- [TASK TO CARRY OUT] Go through the material below, noting each line where the string "Image" appears, and give only the total.

- [PROVIDED RECORDS]
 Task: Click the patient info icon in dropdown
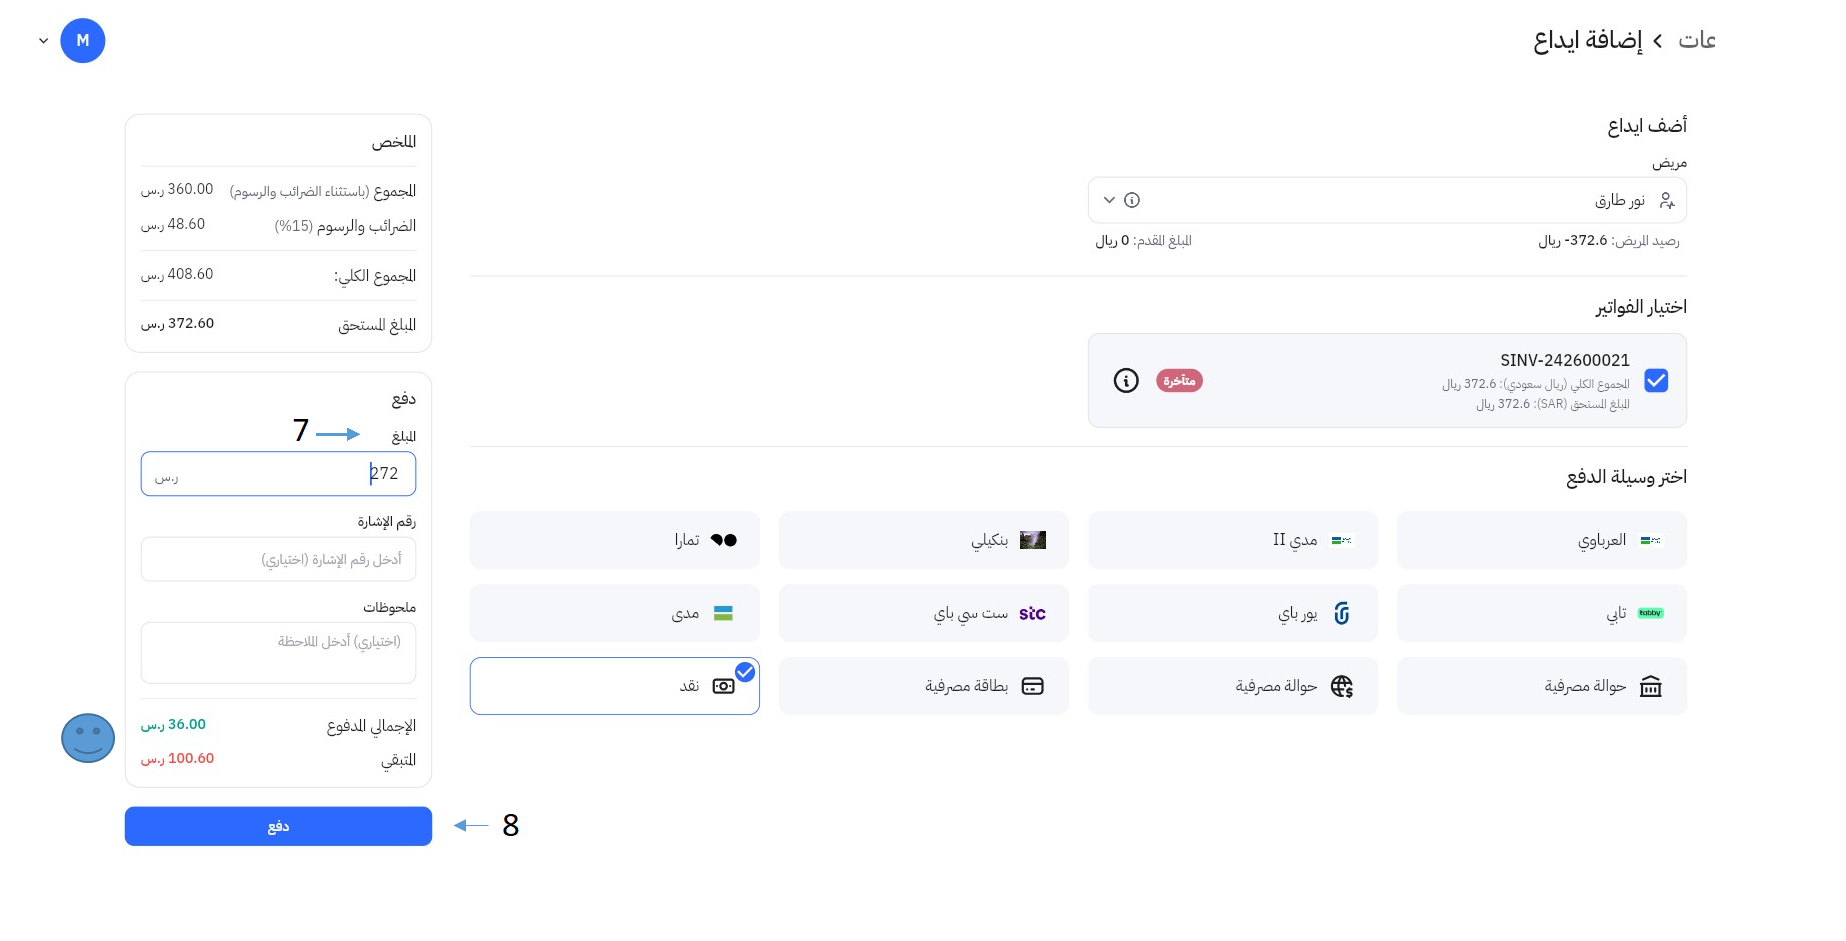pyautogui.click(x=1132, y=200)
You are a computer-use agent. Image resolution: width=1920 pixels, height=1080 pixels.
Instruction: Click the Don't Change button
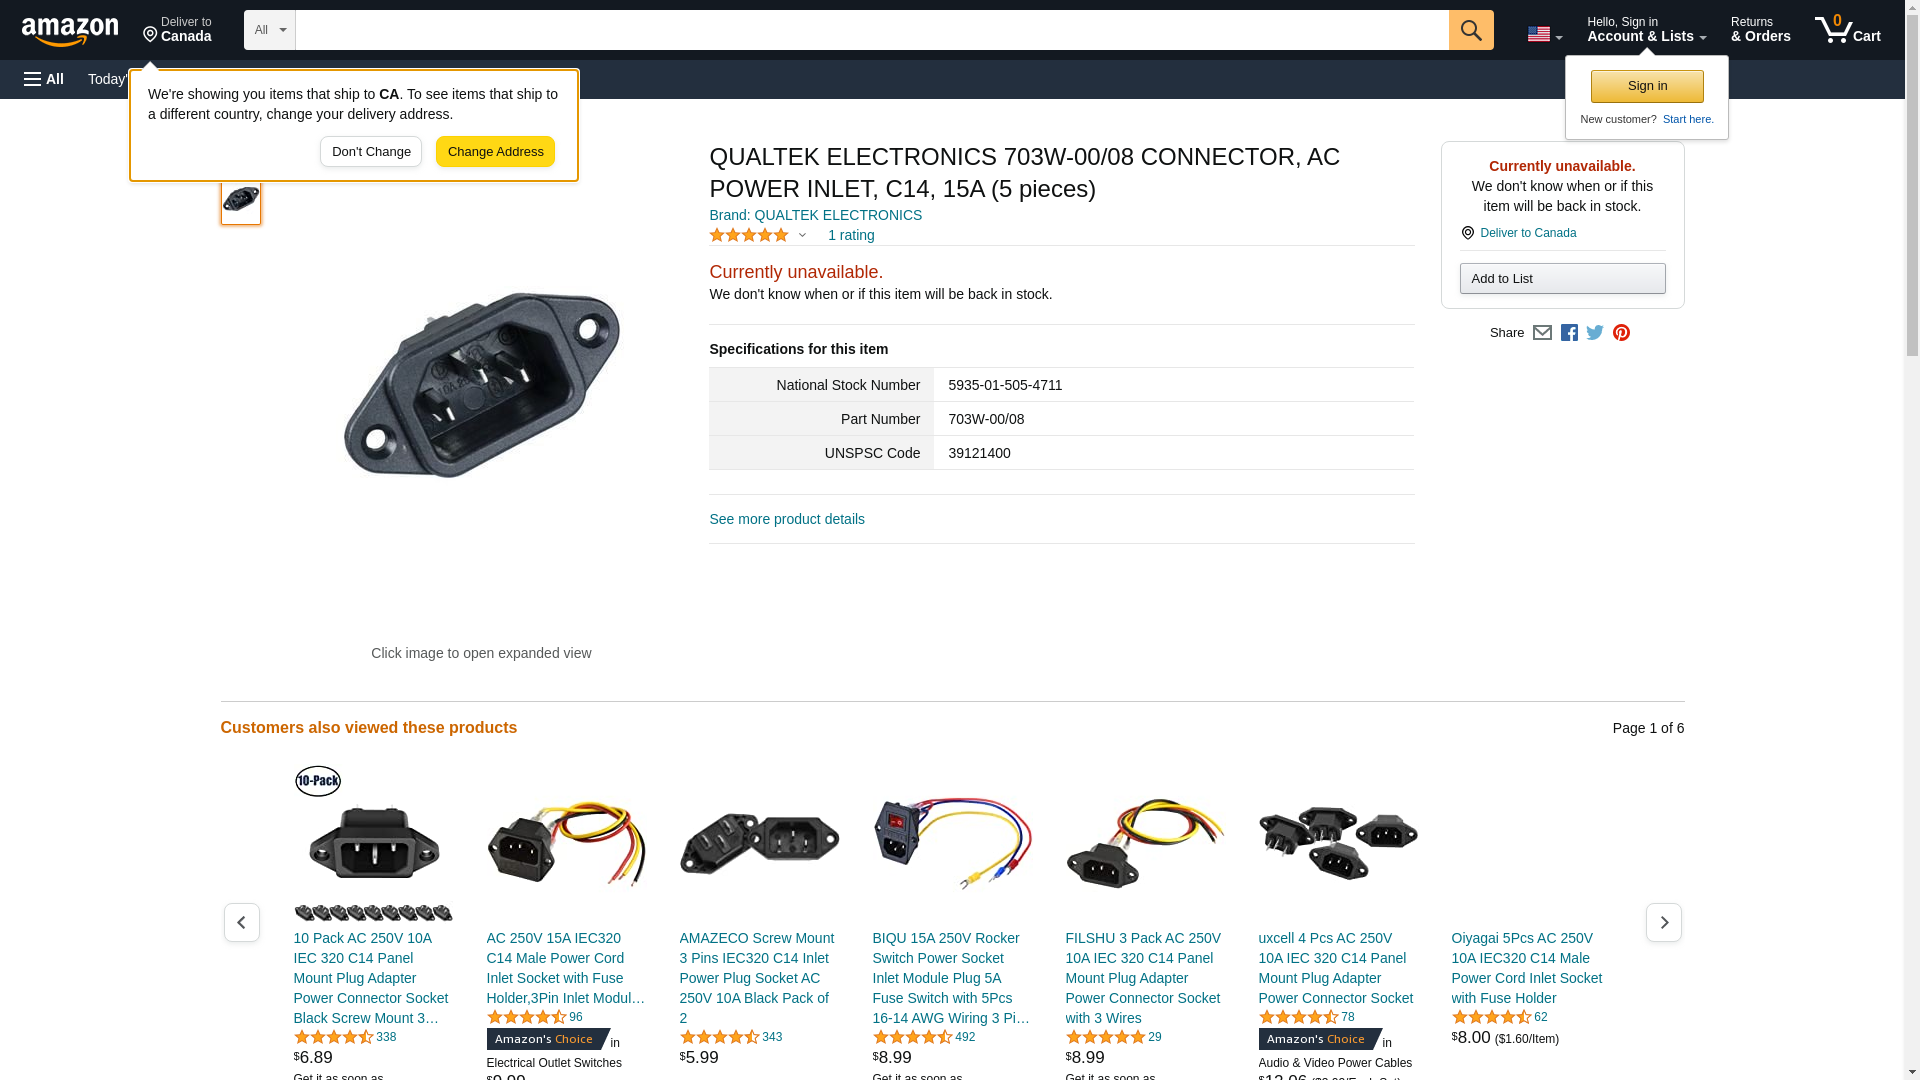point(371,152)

* * *

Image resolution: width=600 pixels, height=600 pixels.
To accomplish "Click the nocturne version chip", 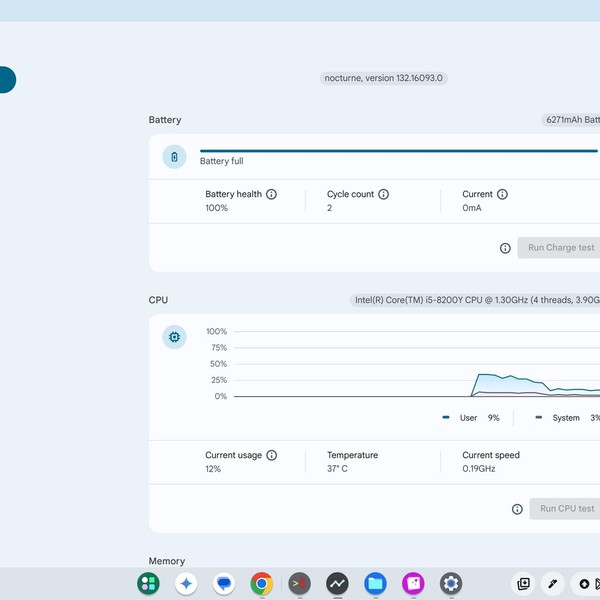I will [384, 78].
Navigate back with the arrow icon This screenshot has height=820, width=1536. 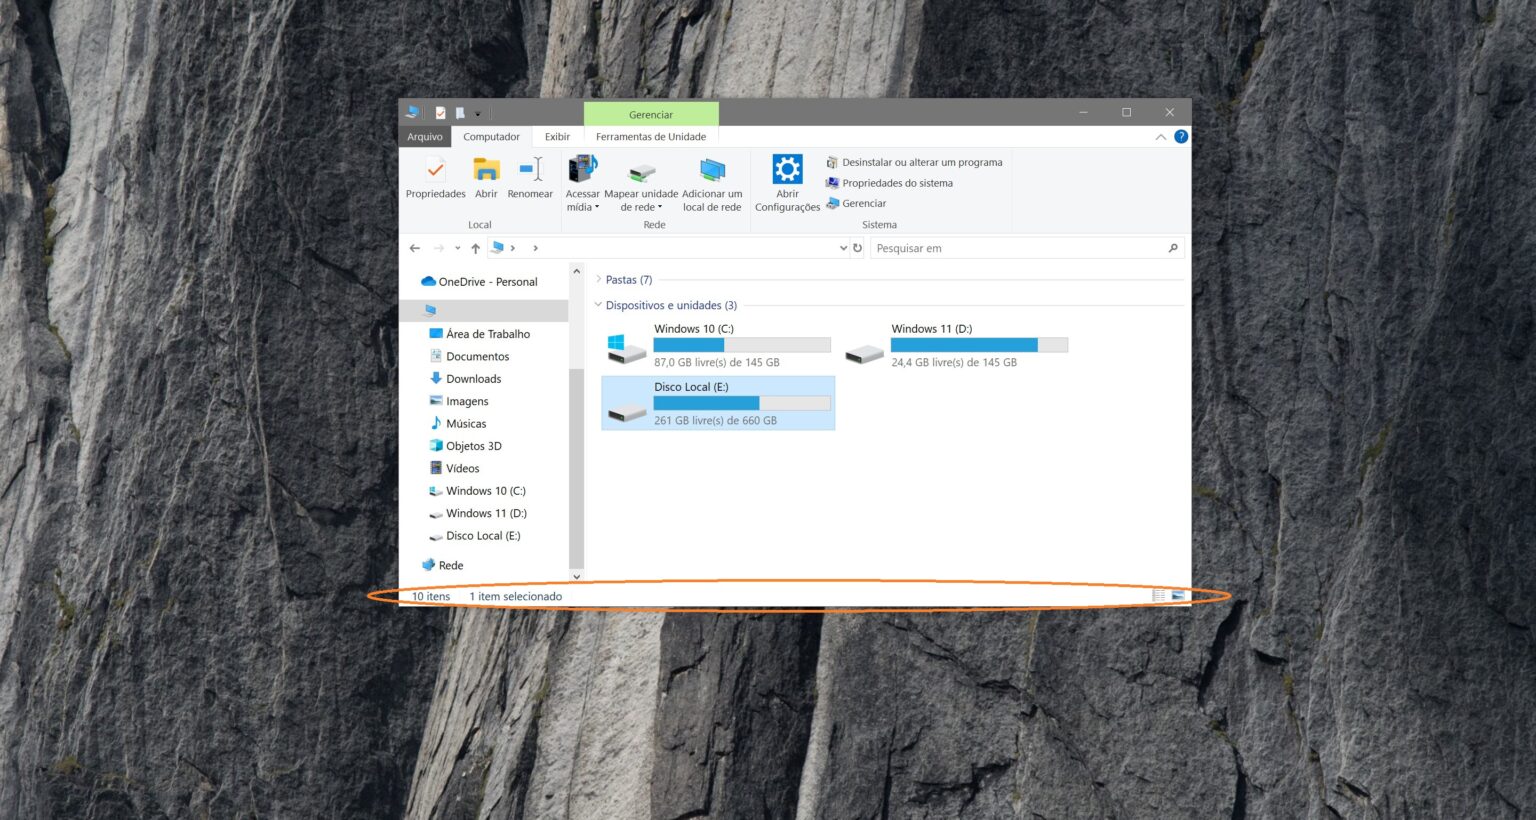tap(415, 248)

- [ANSWER SPACE] 2